However, locals nowadays experience increasing extreme weather events such as storms, droughts, high temperatures and landslides, which are also borne out in meteorological data.

The herders, who dress more lightly now because of warmer weather, report seeing not only the earlier maturation of grass on grazing land, but also the emergence of flies and mosquitoes on alpine pasture, Yin says.

Renchen Phuntsok says watermelons can now even be grown, in an area where it was once too cold for such a crop, and there is less water for irrigation, especially in winter.

Despite this, the ethnic Tibetan communities have been using their traditional wisdom and passing down through the generations to protect the environment and prevent the diminution of biodiversity.

Although hit by the ideas of modern life to varying degrees, local Tibetans in the villages of Jiabi and nearby Hongpo maintain that their mountains, lakes and rivers are sacred and believe that to gratuitously fell trees and hunt is to risk the wrath of the mountains and the ensuing punishment of climate disasters.

It is of the awareness of the frail ecosystem in a harsh climate and hardy geographical conditions that locals' reverence for nature is born.
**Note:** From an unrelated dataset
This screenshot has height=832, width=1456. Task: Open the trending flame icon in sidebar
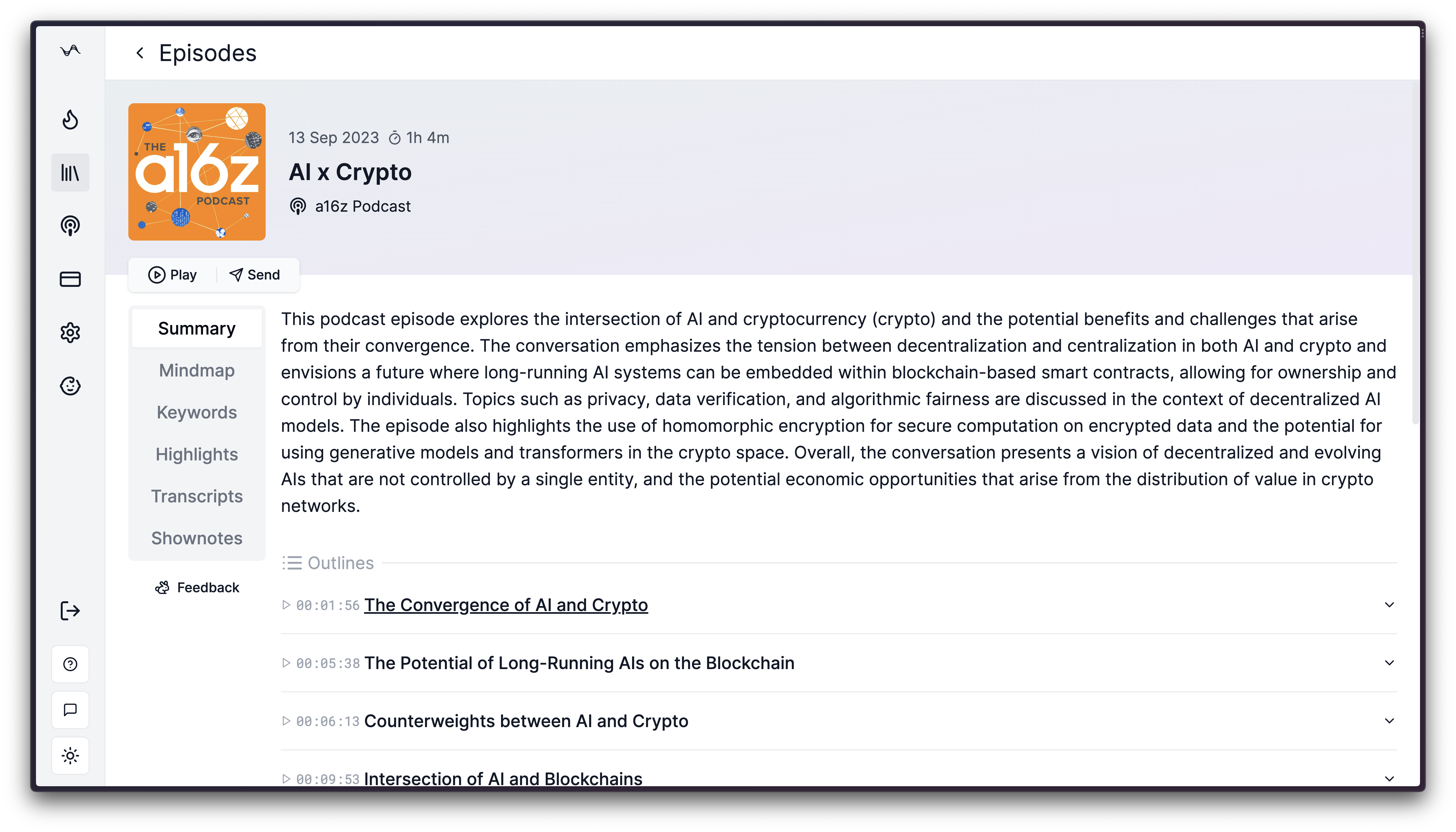[x=70, y=119]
It also partly explains why biodiversity usually comes with cultural diversity, as is shown in the cases of the Himalayan and Amazon regions, and also Mexico, Yin says.

Thus between 2009 and 2013, Yin conducted a program with monks in the mountains in which the locals paid little care to the natural surroundings. The aim was to raise the latter's awareness of the damage humans can cause.

Yin and his team have also organized more than 20 experts on Tibetan medicine to study the impact of climate change on 368 kinds of Tibetan medicinal herbs in mountains, and worked with monasteries and monks trying to plant about 20 kinds of endangered medicinal herbs and plants.